Full Text Indexing Strategy #1432

GavinMendelGleason · 2022-09-02T11:33:05Z

GavinMendelGleason
Sep 2, 2022
Maintainer

For a long time we have recognised that TerminusDB needs a strategy for full-text indexing. Many applications require the ability to
search text using semi-structured or unstructured queries such that documents of relevance can be found quickly.

In past applications using TerminusDB we have married our internal database with Solr. This provided fast query response, but managing
the indexing, and incremental indexing strategy and cache coherence turned out to be very brittle and complex.

We have therefore attempted an experiment to see if full text indexing could be done directly in TerminusDB. I think it's fair to say that the experiment was very successful, and proved both easy and quite performant.

While this demonstrates that full text indexing is possible in TerminusDB, it doesn't really give us a strategy for management of full text indexing. This discussion document is designed to bring some of these issues to the fore.

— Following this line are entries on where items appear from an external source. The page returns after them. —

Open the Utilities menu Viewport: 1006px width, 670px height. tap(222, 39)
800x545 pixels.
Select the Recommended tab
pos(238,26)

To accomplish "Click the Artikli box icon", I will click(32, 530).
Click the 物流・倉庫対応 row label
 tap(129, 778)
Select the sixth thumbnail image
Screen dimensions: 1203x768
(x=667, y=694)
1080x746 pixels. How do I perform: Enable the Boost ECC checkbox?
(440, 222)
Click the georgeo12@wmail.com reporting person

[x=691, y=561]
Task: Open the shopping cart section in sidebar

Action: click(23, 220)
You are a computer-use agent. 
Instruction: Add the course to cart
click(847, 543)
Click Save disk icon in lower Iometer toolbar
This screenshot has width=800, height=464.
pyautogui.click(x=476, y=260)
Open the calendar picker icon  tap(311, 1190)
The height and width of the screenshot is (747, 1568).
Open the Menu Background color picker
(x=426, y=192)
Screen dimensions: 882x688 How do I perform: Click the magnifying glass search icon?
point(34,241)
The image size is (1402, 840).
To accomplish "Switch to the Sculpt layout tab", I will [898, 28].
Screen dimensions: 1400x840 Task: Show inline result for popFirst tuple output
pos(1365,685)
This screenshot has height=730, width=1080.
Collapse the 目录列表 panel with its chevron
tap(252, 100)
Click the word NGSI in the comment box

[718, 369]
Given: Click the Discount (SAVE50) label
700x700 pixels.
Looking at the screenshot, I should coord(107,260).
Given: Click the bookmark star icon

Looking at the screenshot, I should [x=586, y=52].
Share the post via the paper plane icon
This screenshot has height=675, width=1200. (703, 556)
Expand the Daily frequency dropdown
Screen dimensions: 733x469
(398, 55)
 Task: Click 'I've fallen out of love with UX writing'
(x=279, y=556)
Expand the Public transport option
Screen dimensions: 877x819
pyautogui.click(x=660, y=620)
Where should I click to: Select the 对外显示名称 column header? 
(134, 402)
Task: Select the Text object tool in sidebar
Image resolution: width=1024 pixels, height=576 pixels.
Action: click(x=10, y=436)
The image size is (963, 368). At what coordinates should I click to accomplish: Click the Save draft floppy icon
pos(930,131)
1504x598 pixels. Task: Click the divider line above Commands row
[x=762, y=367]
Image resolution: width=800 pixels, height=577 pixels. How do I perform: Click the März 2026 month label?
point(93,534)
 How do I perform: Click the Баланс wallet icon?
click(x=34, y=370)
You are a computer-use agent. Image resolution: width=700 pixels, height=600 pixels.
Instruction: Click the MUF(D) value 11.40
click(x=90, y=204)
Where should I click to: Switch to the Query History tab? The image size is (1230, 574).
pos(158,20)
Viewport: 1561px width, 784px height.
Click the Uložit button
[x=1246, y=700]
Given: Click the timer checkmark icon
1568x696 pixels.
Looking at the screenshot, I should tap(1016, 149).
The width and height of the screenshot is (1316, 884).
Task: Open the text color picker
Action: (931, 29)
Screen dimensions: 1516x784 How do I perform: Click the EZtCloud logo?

Because there are many possible design choices, and we need to choose one of them for our MVP, I have just put forward my best guess
as to the strategy we should employ. I will modify this document with additional considerations and strategies which are proposed as people
point out other possibilities.

Where does the index reside?

The first pressing problem is where to actually put an index? How is it related to a given branch? Since branches can contain different
data, indexes must either reflect which branch they are covering, or we need to embed the branch information in the index itself. And how
is this index referred to by a given ref as being a completed index relevant to the ref?

Proposal

We store a separate data product whose commit head is referred to by the commit for a given ref. When looking up the ref, we can clearly
see that there is an index covering this commit. The commit object would be modified to look as follows:

{ "@id" : "Commit",
  "@type" : "Class",
  "@key" : { "@type" : "Lexical",
             "@fields" : [ "identifier" ] },
  "instance" : { "@type" : "Optional",
                 "@class" : "layer:Layer" },
  "schema" : "layer:Layer",
  "index" : { "@type" : "Optional",
              "@class" : "layer:Layer" },
  "author" : "xsd:string",
  "message" : "xsd:string",
  "identifier" : "xsd:string",
  "timestamp" : "xsd:decimal",
  "parent" : { "@type" : "Optional",
               "@class" : "Commit" } }

The index commit would point to the data for the indexing. The index schema would be implicit, but stored already in a predefined schema
similar to the one present for ref, repo, system etc.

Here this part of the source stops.